• [WORK TO COMPLETE]: Exactly the lines from the start of the data through the line containing "You are a computer-use agent. The height" should be output, with both ends kept and nothing added.

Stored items
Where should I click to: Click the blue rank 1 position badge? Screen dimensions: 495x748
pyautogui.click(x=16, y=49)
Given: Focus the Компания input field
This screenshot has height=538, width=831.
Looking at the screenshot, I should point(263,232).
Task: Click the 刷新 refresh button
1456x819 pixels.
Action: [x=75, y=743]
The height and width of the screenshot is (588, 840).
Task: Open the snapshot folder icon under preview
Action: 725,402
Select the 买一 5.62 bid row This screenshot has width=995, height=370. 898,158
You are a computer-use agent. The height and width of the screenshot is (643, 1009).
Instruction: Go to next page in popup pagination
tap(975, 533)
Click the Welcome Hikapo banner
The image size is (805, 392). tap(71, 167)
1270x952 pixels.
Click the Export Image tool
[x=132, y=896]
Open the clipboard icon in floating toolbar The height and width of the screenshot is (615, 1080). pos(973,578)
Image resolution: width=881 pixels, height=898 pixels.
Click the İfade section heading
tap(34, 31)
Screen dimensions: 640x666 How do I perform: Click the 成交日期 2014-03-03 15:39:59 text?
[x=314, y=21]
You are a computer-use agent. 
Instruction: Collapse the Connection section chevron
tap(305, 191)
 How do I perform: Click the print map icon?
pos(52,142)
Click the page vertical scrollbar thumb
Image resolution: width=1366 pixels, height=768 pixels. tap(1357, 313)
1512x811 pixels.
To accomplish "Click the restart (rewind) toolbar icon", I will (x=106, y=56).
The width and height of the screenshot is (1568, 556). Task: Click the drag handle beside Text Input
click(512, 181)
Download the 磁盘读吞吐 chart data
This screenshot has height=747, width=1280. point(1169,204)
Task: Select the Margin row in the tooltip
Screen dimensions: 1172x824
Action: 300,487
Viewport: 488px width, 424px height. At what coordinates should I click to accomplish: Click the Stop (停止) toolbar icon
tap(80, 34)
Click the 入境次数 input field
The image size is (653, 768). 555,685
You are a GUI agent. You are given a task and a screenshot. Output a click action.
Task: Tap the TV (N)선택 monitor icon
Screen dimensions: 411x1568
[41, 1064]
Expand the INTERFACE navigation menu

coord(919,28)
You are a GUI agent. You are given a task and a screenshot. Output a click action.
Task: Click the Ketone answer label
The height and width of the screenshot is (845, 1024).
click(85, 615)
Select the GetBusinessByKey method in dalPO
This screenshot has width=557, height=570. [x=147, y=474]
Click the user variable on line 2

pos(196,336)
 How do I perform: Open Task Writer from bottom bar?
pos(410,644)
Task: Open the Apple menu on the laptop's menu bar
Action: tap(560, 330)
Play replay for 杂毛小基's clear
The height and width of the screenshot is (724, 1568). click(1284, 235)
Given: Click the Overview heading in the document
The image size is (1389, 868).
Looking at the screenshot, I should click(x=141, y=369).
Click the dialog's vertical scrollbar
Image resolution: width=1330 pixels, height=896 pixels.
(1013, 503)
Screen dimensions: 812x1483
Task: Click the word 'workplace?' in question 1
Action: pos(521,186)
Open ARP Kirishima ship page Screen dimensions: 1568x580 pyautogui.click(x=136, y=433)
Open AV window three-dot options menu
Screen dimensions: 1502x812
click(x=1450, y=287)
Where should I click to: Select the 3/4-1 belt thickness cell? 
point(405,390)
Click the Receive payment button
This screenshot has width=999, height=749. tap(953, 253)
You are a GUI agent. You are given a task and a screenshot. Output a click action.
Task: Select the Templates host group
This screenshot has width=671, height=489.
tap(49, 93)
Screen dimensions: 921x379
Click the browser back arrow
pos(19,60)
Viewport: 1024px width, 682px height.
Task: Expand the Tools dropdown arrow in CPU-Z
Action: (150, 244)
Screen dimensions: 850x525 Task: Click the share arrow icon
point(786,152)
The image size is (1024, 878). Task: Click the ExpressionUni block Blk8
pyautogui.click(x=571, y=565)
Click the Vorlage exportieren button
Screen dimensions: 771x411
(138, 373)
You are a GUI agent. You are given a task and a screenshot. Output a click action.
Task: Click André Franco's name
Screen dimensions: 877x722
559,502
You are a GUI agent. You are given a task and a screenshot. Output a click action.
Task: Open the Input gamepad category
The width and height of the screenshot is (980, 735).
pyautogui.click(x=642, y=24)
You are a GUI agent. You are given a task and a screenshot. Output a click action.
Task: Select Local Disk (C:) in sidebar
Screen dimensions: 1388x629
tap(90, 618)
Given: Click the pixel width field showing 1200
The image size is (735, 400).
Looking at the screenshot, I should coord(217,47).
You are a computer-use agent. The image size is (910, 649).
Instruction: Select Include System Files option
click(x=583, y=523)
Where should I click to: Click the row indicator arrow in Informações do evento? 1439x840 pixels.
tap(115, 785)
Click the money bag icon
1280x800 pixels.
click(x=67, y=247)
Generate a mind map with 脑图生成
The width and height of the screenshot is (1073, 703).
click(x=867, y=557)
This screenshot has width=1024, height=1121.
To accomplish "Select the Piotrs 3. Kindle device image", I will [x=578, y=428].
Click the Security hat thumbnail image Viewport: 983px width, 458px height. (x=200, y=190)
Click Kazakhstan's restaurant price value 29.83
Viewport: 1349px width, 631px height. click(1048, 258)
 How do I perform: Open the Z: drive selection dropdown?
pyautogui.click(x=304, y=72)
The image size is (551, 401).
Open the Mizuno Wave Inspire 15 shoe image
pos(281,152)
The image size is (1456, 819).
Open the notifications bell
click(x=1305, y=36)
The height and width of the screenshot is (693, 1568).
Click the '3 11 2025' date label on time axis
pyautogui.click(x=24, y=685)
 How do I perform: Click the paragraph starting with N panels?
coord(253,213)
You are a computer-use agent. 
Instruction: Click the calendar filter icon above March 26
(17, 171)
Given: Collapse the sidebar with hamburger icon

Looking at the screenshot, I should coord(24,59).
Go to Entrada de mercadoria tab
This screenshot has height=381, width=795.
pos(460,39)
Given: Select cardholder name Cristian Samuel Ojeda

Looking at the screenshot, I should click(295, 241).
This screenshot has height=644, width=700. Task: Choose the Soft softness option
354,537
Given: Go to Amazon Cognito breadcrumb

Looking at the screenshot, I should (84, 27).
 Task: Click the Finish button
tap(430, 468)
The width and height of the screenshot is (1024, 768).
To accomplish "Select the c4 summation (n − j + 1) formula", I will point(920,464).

• [RESPONSE TO THIS EXERCISE]:
Where should I click to: Click the blue rank 1 position badge? Screen dimensions: 495x748
pyautogui.click(x=16, y=49)
Given: Focus the Компания input field
This screenshot has height=538, width=831.
Looking at the screenshot, I should point(263,232).
Task: Click the 刷新 refresh button
1456x819 pixels.
Action: [x=75, y=743]
The height and width of the screenshot is (588, 840).
Task: Open the snapshot folder icon under preview
Action: 725,402
Select the 买一 5.62 bid row This screenshot has width=995, height=370. 898,158
You are a computer-use agent. The height and width of the screenshot is (643, 1009).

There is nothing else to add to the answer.